The taskforce formed under Ram Sharan Pudashaini, head of the Economic Policy Analysis Division at the Finance Ministry, is expected to formally submit its recommendations on Sunday, following which the government will introduce a short-term measure to ease the pressure on banks and financial institutions that are facing severe shortage of funds that could be immediately disbursed as loans.
Central bank Spokesperson Narayan Prasad Paudel, who is also a member of the taskforce, confirmed that a pot of Rs70 billion to Rs80 billion could be made available to banking institutions facing shortage of loanable funds.
But he did not mention the ways through which the fund can be transferred.
“We are still discussing the options,” Paudel said, adding, “One way could be through signing of an agreement between the Finance Ministry and the central bank for fund transfer. The central bank can then sign agreements with banks and financial institutions that need money.”
The central bank generally injects funds into the banking system whenever there is liquidity crunch. But the money market instruments used by the central bank to funnel money into the banking system help banking institutions to maintain 20 percent regulatory liquidity ratio, which cannot be used for the purpose of credit disbursement.
Banking institutions are now looking for instruments that can help them expand loans.
One suggestion laid by the bankers to transfer the government’s surplus funds to the banking system was through refinancing facility. This, according to them, would enable good borrowers to increase investment in the productive sector, such as physical infrastructure, tourism and small and medium enterprises.
Under the general refinancing facility, the central bank offers credit to banks and financial institutions at 4 percent interest. Banks and financial institutions then offer funds to borrowers at interest of up to 9 percent.
But Paudel ruled out the possibility of channelling funds through refinancing facility. “It has tenure of up to a year, which is pretty long,” Paudel said. “We are looking at stopgap measures....something with tenure of one month to a maximum of three months.”

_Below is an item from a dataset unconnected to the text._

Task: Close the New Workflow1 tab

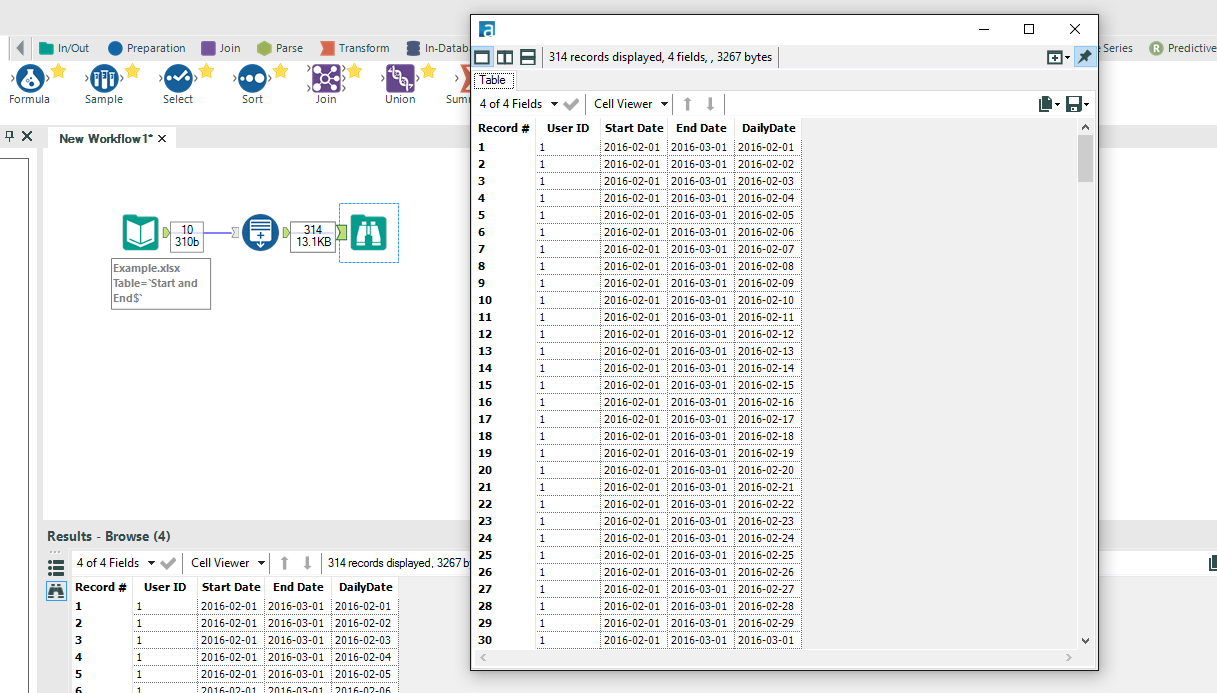Action: (162, 138)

This is the first time in Nepal’s recent banking history that the government itself has decided to come to the aid of banking institutions to ease the problem triggered by shortage of loanable funds. This, according to a school of thought, is pretty weird in a free market economy and would set a bad precedent, encouraging banking institutions that dig themselves into a hole to seek relief packages in the future as well.
Banks and financial institutions are currently facing severe shortage of loanable funds because of mismatch in deposit collection and credit disbursement. Commercial banks added Rs112.7 billion to their deposit portfolio since the beginning of the fiscal year on July 16 till December 31, show the central bank data. But they extended Rs167.4 billion in credit during the five-and-a-half-month period.
This asset-liability mismanagement has exerted pressure on credit to core-capital-cum-deposit (CCD) ratio of banks and financial institutions. The central bank has fixed CCD ratio of 80 percent for banking institutions.
This means banking institutions cannot lend more than 80 percent of their total local currency deposit and core capital combined.
Although none of the bank has breached the lending limit so far, CCD ratio of more than half of the commercial banks exceeded 77 percent as of December 29, show the latest data of the Nepal Bankers’ Association, the umbrella body of commercial banks.
Of these banks, CCD ratio of six has crossed 79-percent mark and another six
have seen the ratio exceed 78 percent. The situation is expected to get worse in mid-January when around Rs60 billion in first instalment of income tax is expected to get transferred from various bank accounts to the state’s coffers.